This is the second part of the Pitless Pit series. For your convenience you can find other parts in the table of contents in Part 1 — Furmanek Test for consciousness

Do we live in simulation? I don’t know. I don’t know how to prove it either, especially that I can’t ever disprove solipsism. However, we can imagine what it would take to simulate a universe, and then reason whether it’s feasible or not.

First rule of simulation

Historically, we experiment with any kind of simulations for two reasons:

We want to experiment with something “new”. For example, we create esoteric programming languages to check how stronger type systems would perform with “real” code. We don’t focus to squeeze highest performance, but we want to run the simulation once, validate or disprove our hypothesis and then move on to something else.
We want to represent something from the real world and run it faster to get some meaningful results that would help us shape the future. In this case, we want to run the simulation multiple times, so we want to make it fast and performant.

It seems reasonable to assume that if we live in a simulation, then that they who simulate us are doing the same. If they want to experiment with something “new”, then we probably can’t deduce anything from our world.

However, if they want to represent the “real world”, then they’ll probably want to be efficient. This leads to the first rule of simulation – the time needed to generate the next simulation step should have a constant upper-bound. In other words, once we simulated the “current” state of the simulation, then we should know upfront how long it will take (in the worst case) to simulate the “immediately next” state of the simulation.

Let’s now assume that they go by the first rule of simulation. What does it mean in practice?

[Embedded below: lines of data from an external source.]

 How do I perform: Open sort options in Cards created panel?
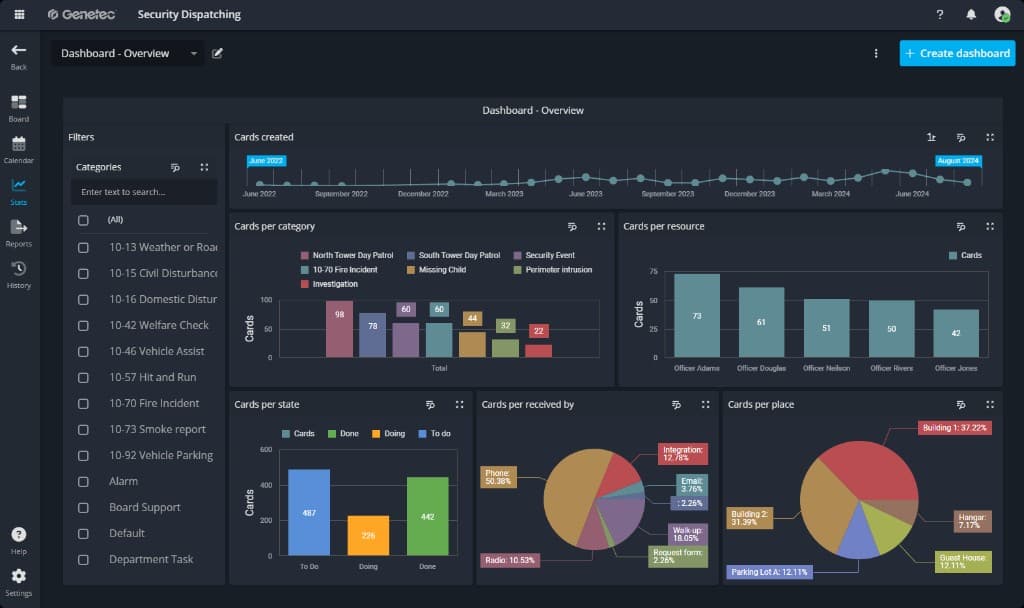(931, 138)
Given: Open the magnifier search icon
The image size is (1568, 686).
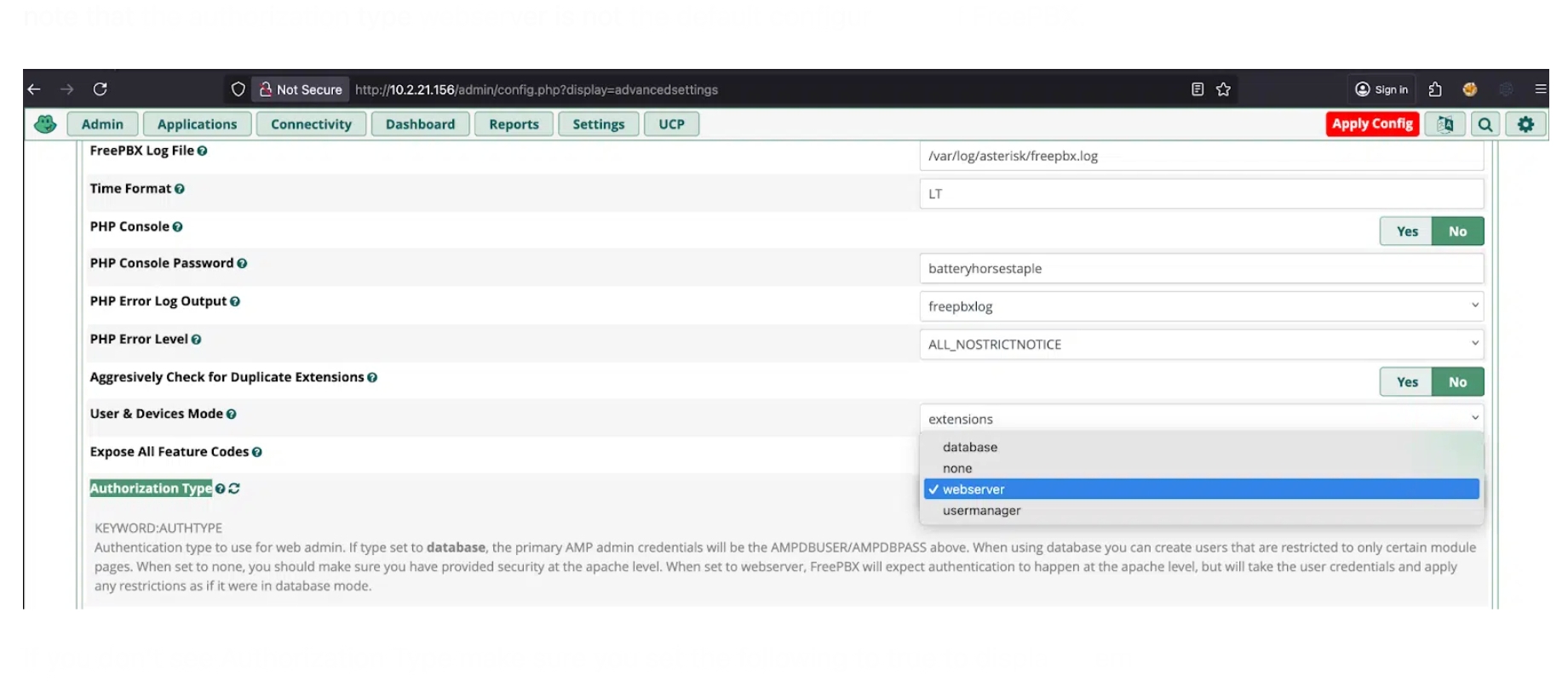Looking at the screenshot, I should click(x=1485, y=124).
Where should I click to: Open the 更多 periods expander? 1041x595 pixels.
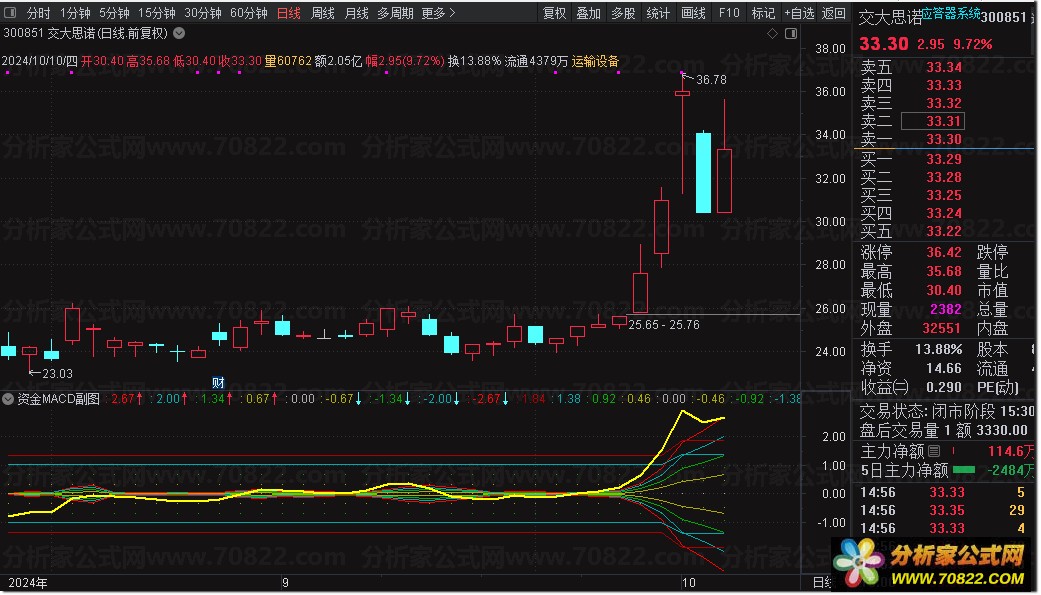coord(438,14)
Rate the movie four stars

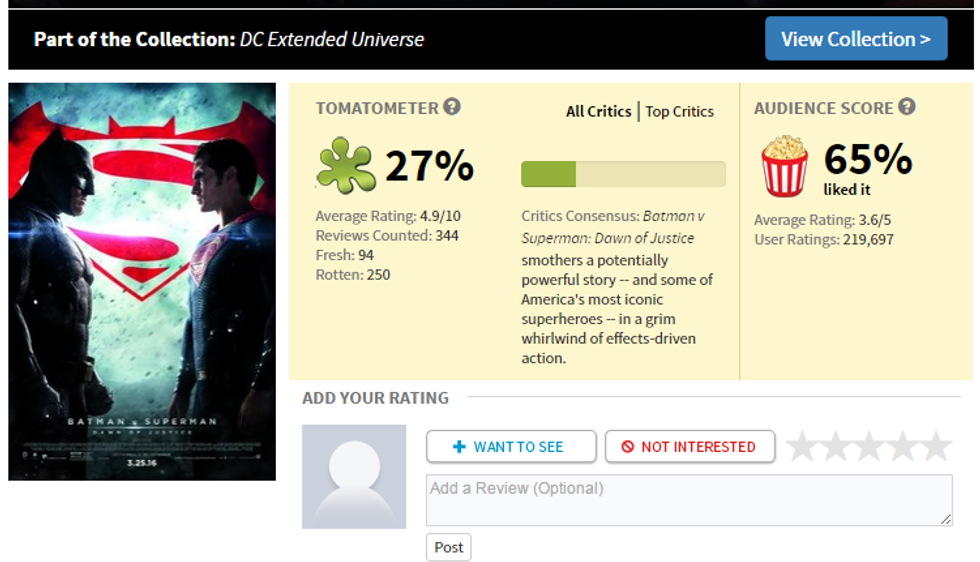903,447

How to simulate our universe

Let’s now think for a second how we can simulate our universe. It seems that the simulation must be discreet, i.e., it must proceed in steps. Therefore, we would have a code like this:

var state = getInitialState();
for(var step = 0; ; ++step){
    state = generateNextState(state);
}

var state = getInitialState();

for(var step = 0; ; ++step){

state = generateNextState(state);

}

If the first rule of simulation holds, then generateNextState‘s execution time must have an upper bound. Let’s now consider how it could be implemented to simulate our universe:

Iterating over every point in space-time (assuming that it’s discreet) probably won’t meet the rule. We believe our universe expands, so each iteration would need to go over more and more coordinates. This would work if the size of the universe was constant, but we don’t think so as of now.
Iterating over particles won’t work either, as the number of particles changes.
Iterating over “energy” or “electric charge” or similar things might work, though. As long as these things are ultimately traveling in packets, we can iterate over every single packet and track how it evolves. This seems to be a feasible approach to simulation.
Representing the state as a polynomial (or other formula) with fixed number of coefficients might work as well. We could the generate the next state of the simulation by feeding the output of the previous calculation through the formula, similarly to what recurring neural nets do.

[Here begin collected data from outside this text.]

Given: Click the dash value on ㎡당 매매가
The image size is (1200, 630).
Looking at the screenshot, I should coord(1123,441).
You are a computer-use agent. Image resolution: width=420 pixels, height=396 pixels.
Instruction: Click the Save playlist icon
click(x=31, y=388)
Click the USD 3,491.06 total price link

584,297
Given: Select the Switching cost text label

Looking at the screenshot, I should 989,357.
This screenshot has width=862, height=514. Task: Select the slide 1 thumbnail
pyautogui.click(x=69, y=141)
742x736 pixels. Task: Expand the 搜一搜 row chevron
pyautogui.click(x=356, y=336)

It seems there should be possible ways to simulate the universe. We can now draw the following conclusions;

If we are able to prove that some approach indeed works, then we probably should assume that we live in a simulation.
On the other hand, if we can prove that these approaches don’t work and there are no other ways to do that, then it would prove that we do not live in a simulation.

Can we prove or disprove any of the above? That seems to be unclear yet.